_Kutipan Teks:_

· · · · ·

Habib Alwi Azmatkhan, Sang Pemberi Nama Nahdlatul Ulama - HWMI.or.id

Thursday 28 January 2021

Habib Alwi Azmatkhan, Sang Pemberi Nama Nahdlatul Ulama

 Habib Alwi Azmatkhan, Sang Pemberi Nama Nahdlatul Ulama

Habib Alwi Azmatkhan, Sang Pemberi Nama NU yang Terlupakan, Makamnya pun Pernah Hilang. Sosok pemberi nama Nahdlatul Ulama (NU) adalah Sayid Alwi Abdul Aziz al-Zamadghon atau dikenal juga Habib Alwi Abdul Aziz Azmatkhan. Lazim disebut Kiai Mas Alwi. Ia putra kiai besar, Abdul Aziz al-Zamadghon. Bersepupu dengan KH. Mas Mansyur dan termasuk keluarga besar Sunan Ampel, yang juga pendiri sekolah Nahdlatul Waton dan pernah belajar di pesantren Syaikhona Kholil Bangkalan, Madura. Dari pulau garam, ia melanjutkan sekolah di Pesantren Siwalan Panji, Sidoarjo, lalu memungkasi rihlah ‘ilmiyah-nya di Makkah al-Mukarromah.

· · · · ·

_Daftar Tugas:_
1. Menurut teks tentang Habib Alwi Azmatkhan, siapa ayah Kiai Mas Alwi?
2. Salin persis bagian teks tentang Habib Alwi Azmatkhan, mulai dari "Habib Alwi Azmatkhan, Sang Pemberi Nama NU" dan terus sampai "di Makkah al-Mukarromah.".
3. Tulis ulang paragraf dalam teks tentang Habib Alwi Azmatkhan yang diawali "Habib Alwi Azmatkhan, Sang Pemberi Nama NU yang Terlupakan" menjadi daftar singkat yang tetap memuat fakta pokoknya.

_Materi Terkumpul:_

· · · · ·

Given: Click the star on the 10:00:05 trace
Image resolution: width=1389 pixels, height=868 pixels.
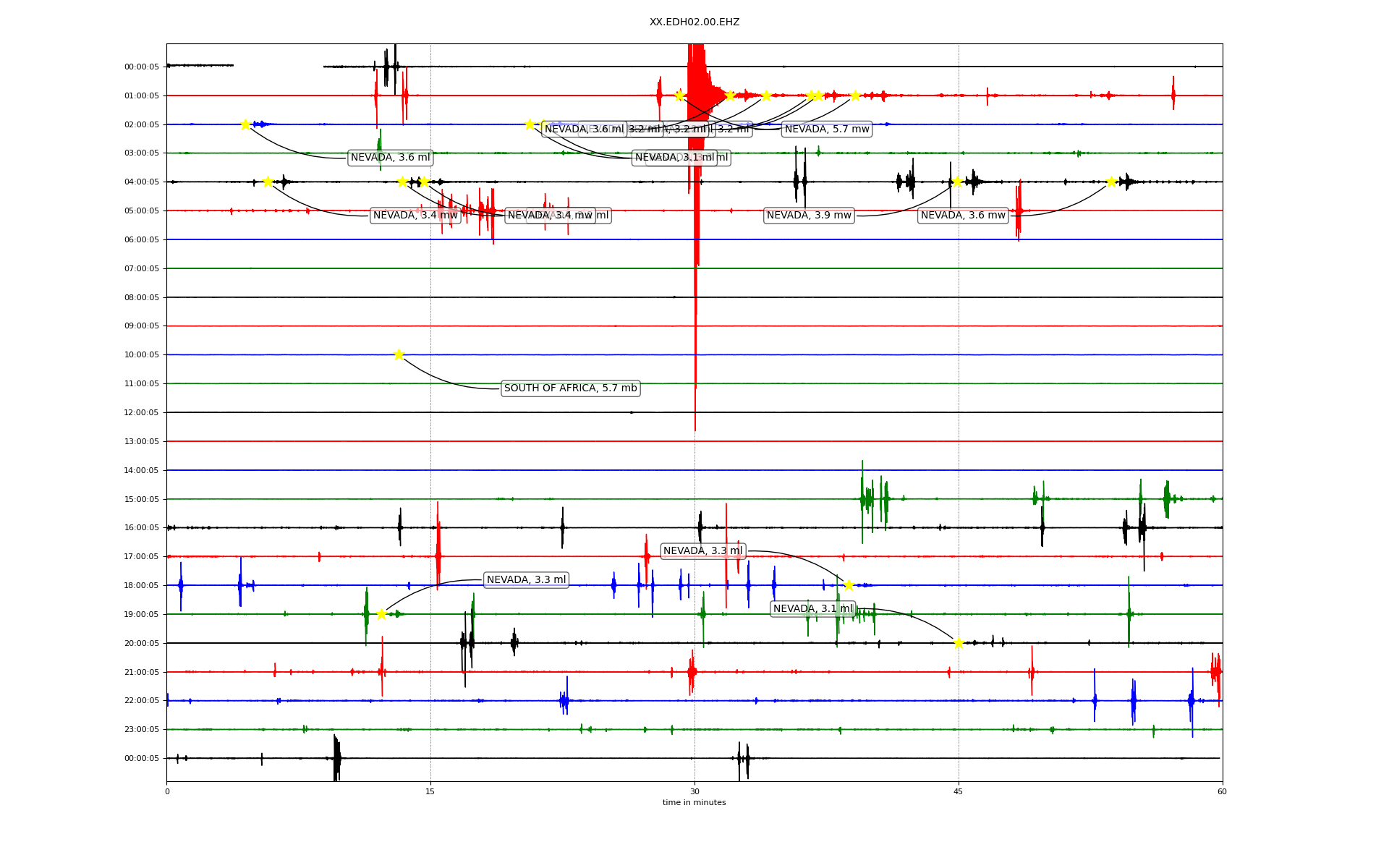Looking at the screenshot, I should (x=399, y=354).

· · · · ·

_Jawaban Tiap Tugas:_
1. Ayahnya adalah kiai besar Abdul Aziz al-Zamadghon.

2.
Habib Alwi Azmatkhan, Sang Pemberi Nama NU yang Terlupakan, Makamnya pun Pernah Hilang. Sosok pemberi nama Nahdlatul Ulama (NU) adalah Sayid Alwi Abdul Aziz al-Zamadghon atau dikenal juga Habib Alwi Abdul Aziz Azmatkhan. Lazim disebut Kiai Mas Alwi. Ia putra kiai besar, Abdul Aziz al-Zamadghon. Bersepupu dengan KH. Mas Mansyur dan termasuk keluarga besar Sunan Ampel, yang juga pendiri sekolah Nahdlatul Waton dan pernah belajar di pesantren Syaikhona Kholil Bangkalan, Madura. Dari pulau garam, ia melanjutkan sekolah di Pesantren Siwalan Panji, Sidoarjo, lalu memungkasi rihlah ‘ilmiyah-nya di Makkah al-Mukarromah.

3.
- Pemberi nama Nahdlatul Ulama (NU) adalah Sayid Alwi Abdul Aziz al-Zamadghon, yang dikenal juga sebagai Habib Alwi Abdul Aziz Azmatkhan atau Kiai Mas Alwi.
- Ia sosok yang terlupakan, dan makamnya pun pernah hilang.
- Ia putra kiai besar Abdul Aziz al-Zamadghon.
- Ia bersepupu dengan KH. Mas Mansyur dan termasuk keluarga besar Sunan Ampel.
- Ia juga pendiri sekolah Nahdlatul Waton.
- Ia belajar di Pesantren Syaikhona Kholil Bangkalan, Madura, lalu di Pesantren Siwalan Panji, Sidoarjo, dan mengakhiri rihlah 'ilmiyah-nya di Makkah al-Mukarromah.